Former social gathering website

Thunderclap was a platform that let individuals and companies rally people together to spread a message. The site used a model similar to crowdfunding sites such as Kickstarter, in that if the campaign did not meet its desired number of supporters in the given time frame, the organizer receives none of the donations. To each campaign there was assigned a url with a short version of Thunderclap domain name (thndr.me or thndr.it) and a unique random 6 alphanumeric path. This was referred to as "crowdspeaking", as Thunderclap and its rival site Daycause use the same terminology. Backers are required to copy the original message in tweets or social media posts. In August 2018, Facebook revoked Thunderclap's ability to post onto Facebook, making Thunderclap unsustainable to operate. Thunderclap announced that it would be shutting down in September 2018, along with Daycause.

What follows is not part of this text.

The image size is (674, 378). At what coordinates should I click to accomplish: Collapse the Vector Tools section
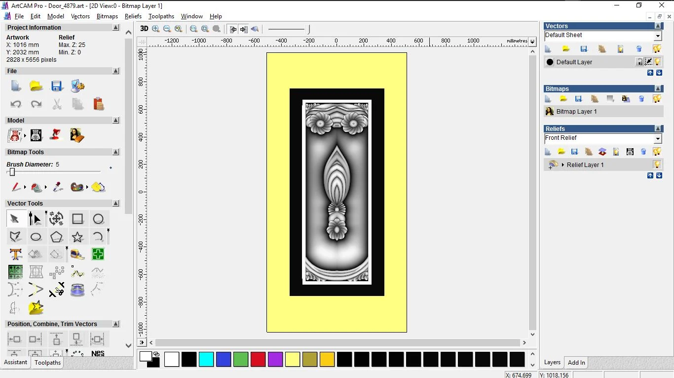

The closure came after Facebook changed its terms of service, blocking external apps from posting content.

== Overview ==
Thunderclap was owned by De-De, a New York City-based product development studio backed by Australian advertising executive David Droga. Site founder David Cascino said that the idea for the site came to him when he saw how an Occupy Wall Street protester's speech was amplified by the crowd repeating the speech verbatim.

Campaigns included activism, fundraising, films, creative projects, and product launches. Thunderclap campaigns were run by the White House, Major League Baseball, People, Levi's, Durex, Toms Shoes, Sony Pictures, the Discovery Channel, Mozilla, BBC, and the United Nations.